STORED DATA =
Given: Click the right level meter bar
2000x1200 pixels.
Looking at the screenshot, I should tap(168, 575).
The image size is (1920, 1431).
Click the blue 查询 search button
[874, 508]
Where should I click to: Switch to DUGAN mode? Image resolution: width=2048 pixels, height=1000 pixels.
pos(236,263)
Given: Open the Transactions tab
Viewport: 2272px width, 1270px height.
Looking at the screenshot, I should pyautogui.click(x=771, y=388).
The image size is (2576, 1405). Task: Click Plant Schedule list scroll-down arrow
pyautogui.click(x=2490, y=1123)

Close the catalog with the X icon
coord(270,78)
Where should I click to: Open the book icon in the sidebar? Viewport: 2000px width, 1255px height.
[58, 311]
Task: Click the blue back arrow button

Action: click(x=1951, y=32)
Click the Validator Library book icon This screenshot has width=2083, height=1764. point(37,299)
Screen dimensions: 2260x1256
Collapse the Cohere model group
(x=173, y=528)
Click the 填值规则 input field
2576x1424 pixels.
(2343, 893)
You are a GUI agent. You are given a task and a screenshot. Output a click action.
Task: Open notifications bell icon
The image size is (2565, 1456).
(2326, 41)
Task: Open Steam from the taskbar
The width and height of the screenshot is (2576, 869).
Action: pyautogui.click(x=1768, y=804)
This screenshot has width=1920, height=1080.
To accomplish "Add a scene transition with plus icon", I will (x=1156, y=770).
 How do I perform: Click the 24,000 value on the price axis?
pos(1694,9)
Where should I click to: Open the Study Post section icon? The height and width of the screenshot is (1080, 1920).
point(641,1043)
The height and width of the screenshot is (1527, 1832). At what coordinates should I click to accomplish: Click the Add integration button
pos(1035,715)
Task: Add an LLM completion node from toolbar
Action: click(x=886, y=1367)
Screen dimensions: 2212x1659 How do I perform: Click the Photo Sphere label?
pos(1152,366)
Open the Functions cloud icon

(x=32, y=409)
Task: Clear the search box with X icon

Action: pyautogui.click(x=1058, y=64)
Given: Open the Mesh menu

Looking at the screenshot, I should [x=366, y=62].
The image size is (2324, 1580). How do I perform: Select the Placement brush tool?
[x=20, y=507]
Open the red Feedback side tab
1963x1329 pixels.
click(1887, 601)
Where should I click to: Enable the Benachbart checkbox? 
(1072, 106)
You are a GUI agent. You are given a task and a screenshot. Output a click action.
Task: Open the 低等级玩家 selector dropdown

WHAT IS BEING ASKED =
Repeat the data above starting at the line with "Given: Open the Mesh menu" and ending at its last line, exactly, with no other lines.

YOUR SOLUTION =
Given: Open the Mesh menu

Looking at the screenshot, I should [x=366, y=62].
The image size is (2324, 1580). How do I perform: Select the Placement brush tool?
[x=20, y=507]
Open the red Feedback side tab
1963x1329 pixels.
click(1887, 601)
Where should I click to: Enable the Benachbart checkbox? 
(1072, 106)
You are a GUI agent. You are given a task and a screenshot. Output a click action.
Task: Open the 低等级玩家 selector dropdown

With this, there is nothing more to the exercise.